見出し画像

69.言語化まで数光年

アグニオン

(上記リンクをクリックすると版元・新潮社のページ。買えます。)

三省堂書店池袋本店のヨンデル選書フェアでお買い上げの方に渡す特製カードに350文字のオススメ文を寄せた。以下、そのまま引用する。
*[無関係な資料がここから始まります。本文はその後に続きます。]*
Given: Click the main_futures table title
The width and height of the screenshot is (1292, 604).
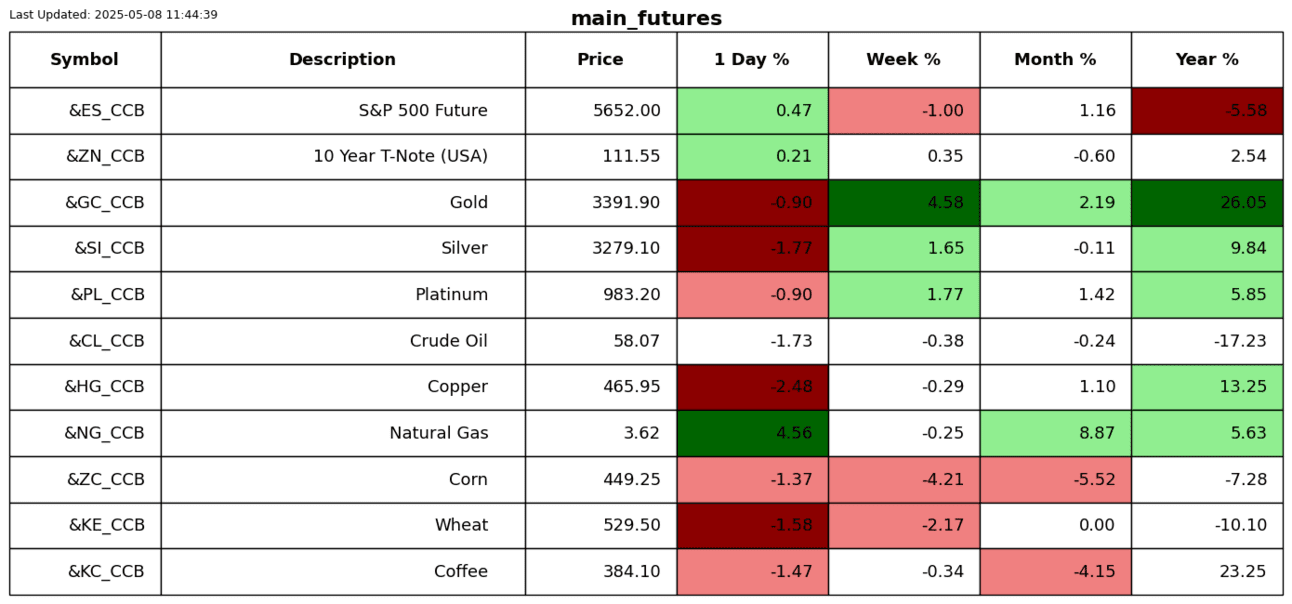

医療者や医学者は、そもそもSFに対して厳しい目というか一家言をお持ちの方が多く、かくいうぼくもご多分に漏れず、設定が破綻しているタイプのSFを読むと縦に裂きたくなるめんどくさい性格をしています。でも「アグニオン」はよかったんすよ。ジュブナイルっぽくもあり、古典SFの香りもさせつつ、「ぼくがうれしく読めるタイプのSF」で、読み終わったときにまず「ああ、この本はいつか息子に読ませたいなあ」と思いました。そういえば、ビッグデータの集積の末にぼくらの生活に何かが起こるというのはすでに現在進行形どころか過去進行形くらいのペースで進んでいますし、シンギュラリティなんてとっくに通り過ぎてるんじゃないかって思う昨今、この本を読むと「ああぁーシンギュラリティうぜぇなー人間でいてぇなー」ってなります。

上記のおすすめ文を書いたのは2年前、実際に買って読んだのは4年前。未だに輝く名作である。

ぼくは先輩とウェブラジオをやっているのだがときおりSFの話をする。そして、たまに、「中途半端な科学考証で書かれた本は読めないし、設定が完璧な(世界の中で設定に破綻がない)作品には敬意を表する」という、ちょっと偉そうなことを言う。何から目線だ。しかし、読者とはいつも作品に対して、上から見下ろそうとがんばったり、逆に下から見上げたりしてしまうものだと思う。

アグニオンはすごくいい。どこから見てもいい。言語化できる部分もいいのだが、「表象の前後にあるもの」がじわりとしみこむ感じである。

そういえばKindle版は持っていなかったな、と思って、今日購入した。推しのために使う金はこの4年間で倍くらいに増えた。自分のために使う金が減ったからかな? いや、推しのために使う金とはつまり、自分のために使う金であろう。